En el ojo del huracán estaban los VIP, las personas muy importantes que habían pagado un boleto de mil dólares por el menú elaborado explícitamente para la ocasión por un selecto grupo de chefs invitados y ganadores de estrellas Michelin: Makato Okamoto, Manuel Arredondo, Ángel Carbajal, Salvatore Messina y Paolo Della Corte.

Para aquellos invitados, los del pedestal y las mesas sofisticadas, hubo pato con couscous y reducción de oporto, entrada de noodles con foie y un postre de pera, en diversas texturas. Un menú que, por cierto, fue sorpresa para los comensales.

Si bien Los Cabos están en la costa, su clima no deja de ser desértico pero nunca falta el visitante despistado que lo olvida y a las 7 de la noche siente frío, pues la temperatura desciende. No así las mujeres que, sabiéndose el centro de las miradas, mantenían la espalda descubierta y la coquetería.

Los sabores de mar local no podían faltar: shots de ceviche, langosta, ostiones, atún. Todo nadaba unas horas antes, fresco, y con ese aroma a oceáno que te hace sentir tirado en la playa una tarde con una cerveza fría.

Ya entrada la noche, los casi mil asistentes seguían comiendo. // Fotos: Animal Gourmet.

Ya entrada la noche, los casi mil asistentes seguían comiendo. // Fotos: Animal Gourmet.
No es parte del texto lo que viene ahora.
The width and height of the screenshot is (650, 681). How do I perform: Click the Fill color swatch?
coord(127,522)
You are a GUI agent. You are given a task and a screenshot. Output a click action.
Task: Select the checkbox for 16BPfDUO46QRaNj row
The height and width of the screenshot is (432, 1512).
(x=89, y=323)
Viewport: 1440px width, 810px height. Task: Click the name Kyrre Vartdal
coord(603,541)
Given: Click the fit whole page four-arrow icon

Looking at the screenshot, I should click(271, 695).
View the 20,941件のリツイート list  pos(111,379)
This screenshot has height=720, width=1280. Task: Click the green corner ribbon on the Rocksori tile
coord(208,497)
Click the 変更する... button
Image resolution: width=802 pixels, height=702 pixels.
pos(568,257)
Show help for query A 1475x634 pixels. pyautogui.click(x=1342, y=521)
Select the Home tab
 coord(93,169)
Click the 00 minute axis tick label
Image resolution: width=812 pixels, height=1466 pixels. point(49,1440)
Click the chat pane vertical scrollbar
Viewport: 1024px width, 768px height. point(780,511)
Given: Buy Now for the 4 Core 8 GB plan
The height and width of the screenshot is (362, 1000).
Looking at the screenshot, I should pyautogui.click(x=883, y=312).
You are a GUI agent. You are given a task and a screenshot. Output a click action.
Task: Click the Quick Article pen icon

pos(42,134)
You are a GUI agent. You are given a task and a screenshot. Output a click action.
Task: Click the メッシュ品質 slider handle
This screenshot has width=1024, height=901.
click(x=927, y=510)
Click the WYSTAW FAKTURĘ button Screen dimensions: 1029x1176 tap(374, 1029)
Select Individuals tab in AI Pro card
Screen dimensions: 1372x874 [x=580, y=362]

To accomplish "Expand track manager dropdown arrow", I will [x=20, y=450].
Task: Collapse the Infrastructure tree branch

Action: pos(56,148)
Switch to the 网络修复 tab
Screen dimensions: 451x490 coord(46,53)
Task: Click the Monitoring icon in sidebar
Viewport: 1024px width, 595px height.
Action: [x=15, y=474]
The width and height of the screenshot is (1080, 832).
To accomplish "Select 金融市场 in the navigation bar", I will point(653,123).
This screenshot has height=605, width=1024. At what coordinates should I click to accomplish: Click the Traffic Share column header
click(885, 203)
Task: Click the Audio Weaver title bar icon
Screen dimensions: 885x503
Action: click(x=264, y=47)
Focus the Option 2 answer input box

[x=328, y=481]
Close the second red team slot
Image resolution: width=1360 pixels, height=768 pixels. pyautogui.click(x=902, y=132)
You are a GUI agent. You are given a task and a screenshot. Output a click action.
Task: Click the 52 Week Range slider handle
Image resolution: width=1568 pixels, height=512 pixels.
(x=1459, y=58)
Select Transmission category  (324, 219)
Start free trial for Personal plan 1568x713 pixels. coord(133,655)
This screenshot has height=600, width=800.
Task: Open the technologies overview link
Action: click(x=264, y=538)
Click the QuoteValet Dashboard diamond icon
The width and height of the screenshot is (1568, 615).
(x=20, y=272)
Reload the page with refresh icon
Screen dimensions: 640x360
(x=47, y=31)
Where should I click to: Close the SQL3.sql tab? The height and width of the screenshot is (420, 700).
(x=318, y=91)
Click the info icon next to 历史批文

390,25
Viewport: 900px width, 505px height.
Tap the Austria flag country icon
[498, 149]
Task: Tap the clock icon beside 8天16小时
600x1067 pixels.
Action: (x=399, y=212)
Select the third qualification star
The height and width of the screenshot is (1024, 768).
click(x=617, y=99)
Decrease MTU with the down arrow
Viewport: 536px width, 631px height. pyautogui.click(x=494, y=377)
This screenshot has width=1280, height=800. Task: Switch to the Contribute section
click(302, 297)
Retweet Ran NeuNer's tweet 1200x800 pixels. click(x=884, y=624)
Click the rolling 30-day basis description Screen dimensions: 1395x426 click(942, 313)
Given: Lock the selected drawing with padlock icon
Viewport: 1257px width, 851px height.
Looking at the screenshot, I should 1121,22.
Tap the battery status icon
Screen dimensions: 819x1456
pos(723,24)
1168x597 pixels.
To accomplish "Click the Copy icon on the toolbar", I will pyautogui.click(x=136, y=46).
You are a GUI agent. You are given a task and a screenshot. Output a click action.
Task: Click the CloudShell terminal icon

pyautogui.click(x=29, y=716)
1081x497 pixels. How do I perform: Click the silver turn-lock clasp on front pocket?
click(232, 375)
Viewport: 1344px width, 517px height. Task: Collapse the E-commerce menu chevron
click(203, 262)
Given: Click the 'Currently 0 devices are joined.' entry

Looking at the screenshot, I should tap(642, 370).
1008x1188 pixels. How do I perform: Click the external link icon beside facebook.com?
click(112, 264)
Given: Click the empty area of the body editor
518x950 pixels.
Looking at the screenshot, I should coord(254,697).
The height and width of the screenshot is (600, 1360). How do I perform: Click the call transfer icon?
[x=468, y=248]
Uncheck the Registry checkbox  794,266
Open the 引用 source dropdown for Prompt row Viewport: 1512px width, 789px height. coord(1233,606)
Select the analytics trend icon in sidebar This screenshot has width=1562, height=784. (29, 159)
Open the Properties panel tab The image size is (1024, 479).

Después de tanta comida es difícil decir cual es el Sabor a Cabo y no porque ingerir tantos alimentos pueda hacer que se te dificulte respirar, sino que posiblemente no hay uno solo. El sabor de Los Cabos es una sinergia de todos los elementos e ingredientes que las personas que llegan se quedan enamoradas del lugar y deciden no abandonarlo. Más alla de las cocinas y de los grandes chefs que auí se encuentran, los gustos son aquellos de hospitalidad y generosidad con los visitantes.

Los Cabos saben al taxista oaxaqueño que llegó desde joven y se enamoró; tienen el gusto del hotelero español que tocó puerto de niño y que pronto será padre de un “choyero” -como se autodenominan los cabeños-. Ese es el sabor de Los Cabos y en ningún lugar se puede replicar.